» AVAILABLE RECORDS:
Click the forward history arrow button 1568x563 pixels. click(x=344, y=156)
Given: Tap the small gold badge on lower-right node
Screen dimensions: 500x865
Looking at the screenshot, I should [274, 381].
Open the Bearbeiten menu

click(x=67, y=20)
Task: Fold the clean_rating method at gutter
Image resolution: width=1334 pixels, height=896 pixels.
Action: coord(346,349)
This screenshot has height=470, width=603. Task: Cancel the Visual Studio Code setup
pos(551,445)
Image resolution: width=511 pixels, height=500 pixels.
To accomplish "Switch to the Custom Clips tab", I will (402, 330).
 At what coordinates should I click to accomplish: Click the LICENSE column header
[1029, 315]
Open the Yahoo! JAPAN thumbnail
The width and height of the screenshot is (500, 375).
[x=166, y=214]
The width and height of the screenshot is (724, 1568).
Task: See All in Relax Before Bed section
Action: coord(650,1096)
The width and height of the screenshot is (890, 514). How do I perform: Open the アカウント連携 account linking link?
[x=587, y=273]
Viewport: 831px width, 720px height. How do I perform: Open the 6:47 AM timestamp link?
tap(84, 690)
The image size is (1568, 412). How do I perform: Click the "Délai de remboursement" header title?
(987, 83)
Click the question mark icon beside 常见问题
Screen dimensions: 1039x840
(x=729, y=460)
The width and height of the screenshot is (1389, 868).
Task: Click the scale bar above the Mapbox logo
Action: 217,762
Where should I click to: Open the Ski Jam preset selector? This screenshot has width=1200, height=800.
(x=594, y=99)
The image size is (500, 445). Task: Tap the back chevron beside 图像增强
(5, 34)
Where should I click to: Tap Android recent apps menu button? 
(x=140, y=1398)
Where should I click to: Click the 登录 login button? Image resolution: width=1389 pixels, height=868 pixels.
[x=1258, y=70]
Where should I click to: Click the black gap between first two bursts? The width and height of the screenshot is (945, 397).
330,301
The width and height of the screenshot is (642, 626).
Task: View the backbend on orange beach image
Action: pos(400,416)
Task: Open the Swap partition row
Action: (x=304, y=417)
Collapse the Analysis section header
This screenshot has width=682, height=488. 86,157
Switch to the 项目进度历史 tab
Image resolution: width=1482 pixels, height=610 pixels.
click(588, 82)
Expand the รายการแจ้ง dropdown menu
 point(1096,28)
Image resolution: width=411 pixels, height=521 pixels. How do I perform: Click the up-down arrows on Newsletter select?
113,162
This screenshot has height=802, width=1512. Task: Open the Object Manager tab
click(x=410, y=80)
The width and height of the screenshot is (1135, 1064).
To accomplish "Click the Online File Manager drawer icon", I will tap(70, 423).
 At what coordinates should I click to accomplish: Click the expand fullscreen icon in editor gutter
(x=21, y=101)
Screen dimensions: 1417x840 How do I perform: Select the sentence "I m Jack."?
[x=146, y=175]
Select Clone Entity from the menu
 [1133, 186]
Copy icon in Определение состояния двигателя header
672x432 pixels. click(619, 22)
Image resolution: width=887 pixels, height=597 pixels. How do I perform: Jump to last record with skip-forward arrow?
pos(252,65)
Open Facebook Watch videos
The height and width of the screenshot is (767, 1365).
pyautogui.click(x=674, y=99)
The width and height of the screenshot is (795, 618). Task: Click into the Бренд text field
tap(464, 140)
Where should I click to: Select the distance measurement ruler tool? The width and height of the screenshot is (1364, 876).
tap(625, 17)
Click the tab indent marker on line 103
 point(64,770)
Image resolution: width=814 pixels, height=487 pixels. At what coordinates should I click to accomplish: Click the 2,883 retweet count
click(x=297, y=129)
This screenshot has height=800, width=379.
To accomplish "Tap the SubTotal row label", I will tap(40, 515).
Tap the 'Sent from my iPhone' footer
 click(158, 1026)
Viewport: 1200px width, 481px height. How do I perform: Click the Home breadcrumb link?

» WHAT YOU WILL DO: All of the entries above need to be reproduced verbatim.

» TASK RESPONSE:
Click the forward history arrow button 1568x563 pixels. click(x=344, y=156)
Given: Tap the small gold badge on lower-right node
Screen dimensions: 500x865
Looking at the screenshot, I should [274, 381].
Open the Bearbeiten menu

click(x=67, y=20)
Task: Fold the clean_rating method at gutter
Image resolution: width=1334 pixels, height=896 pixels.
Action: coord(346,349)
This screenshot has height=470, width=603. Task: Cancel the Visual Studio Code setup
pos(551,445)
Image resolution: width=511 pixels, height=500 pixels.
To accomplish "Switch to the Custom Clips tab", I will (402, 330).
 At what coordinates should I click to accomplish: Click the LICENSE column header
[1029, 315]
Open the Yahoo! JAPAN thumbnail
The width and height of the screenshot is (500, 375).
[x=166, y=214]
The width and height of the screenshot is (724, 1568).
Task: See All in Relax Before Bed section
Action: coord(650,1096)
The width and height of the screenshot is (890, 514). How do I perform: Open the アカウント連携 account linking link?
[x=587, y=273]
Viewport: 831px width, 720px height. How do I perform: Open the 6:47 AM timestamp link?
tap(84, 690)
The image size is (1568, 412). How do I perform: Click the "Délai de remboursement" header title?
(987, 83)
Click the question mark icon beside 常见问题
Screen dimensions: 1039x840
(x=729, y=460)
The width and height of the screenshot is (1389, 868).
Task: Click the scale bar above the Mapbox logo
Action: 217,762
Where should I click to: Open the Ski Jam preset selector? This screenshot has width=1200, height=800.
(x=594, y=99)
The image size is (500, 445). Task: Tap the back chevron beside 图像增强
(5, 34)
Where should I click to: Tap Android recent apps menu button? 
(x=140, y=1398)
Where should I click to: Click the 登录 login button? Image resolution: width=1389 pixels, height=868 pixels.
[x=1258, y=70]
Where should I click to: Click the black gap between first two bursts? The width and height of the screenshot is (945, 397).
330,301
The width and height of the screenshot is (642, 626).
Task: View the backbend on orange beach image
Action: pos(400,416)
Task: Open the Swap partition row
Action: (x=304, y=417)
Collapse the Analysis section header
This screenshot has width=682, height=488. 86,157
Switch to the 项目进度历史 tab
Image resolution: width=1482 pixels, height=610 pixels.
click(588, 82)
Expand the รายการแจ้ง dropdown menu
 point(1096,28)
Image resolution: width=411 pixels, height=521 pixels. How do I perform: Click the up-down arrows on Newsletter select?
113,162
This screenshot has height=802, width=1512. Task: Open the Object Manager tab
click(x=410, y=80)
The width and height of the screenshot is (1135, 1064).
To accomplish "Click the Online File Manager drawer icon", I will tap(70, 423).
 At what coordinates should I click to accomplish: Click the expand fullscreen icon in editor gutter
(x=21, y=101)
Screen dimensions: 1417x840 How do I perform: Select the sentence "I m Jack."?
[x=146, y=175]
Select Clone Entity from the menu
 [1133, 186]
Copy icon in Определение состояния двигателя header
672x432 pixels. click(619, 22)
Image resolution: width=887 pixels, height=597 pixels. How do I perform: Jump to last record with skip-forward arrow?
pos(252,65)
Open Facebook Watch videos
The height and width of the screenshot is (767, 1365).
pyautogui.click(x=674, y=99)
The width and height of the screenshot is (795, 618). Task: Click into the Бренд text field
tap(464, 140)
Where should I click to: Select the distance measurement ruler tool? The width and height of the screenshot is (1364, 876).
tap(625, 17)
Click the tab indent marker on line 103
 point(64,770)
Image resolution: width=814 pixels, height=487 pixels. At what coordinates should I click to accomplish: Click the 2,883 retweet count
click(x=297, y=129)
This screenshot has height=800, width=379.
To accomplish "Tap the SubTotal row label", I will tap(40, 515).
Tap the 'Sent from my iPhone' footer
 click(158, 1026)
Viewport: 1200px width, 481px height. How do I perform: Click the Home breadcrumb link?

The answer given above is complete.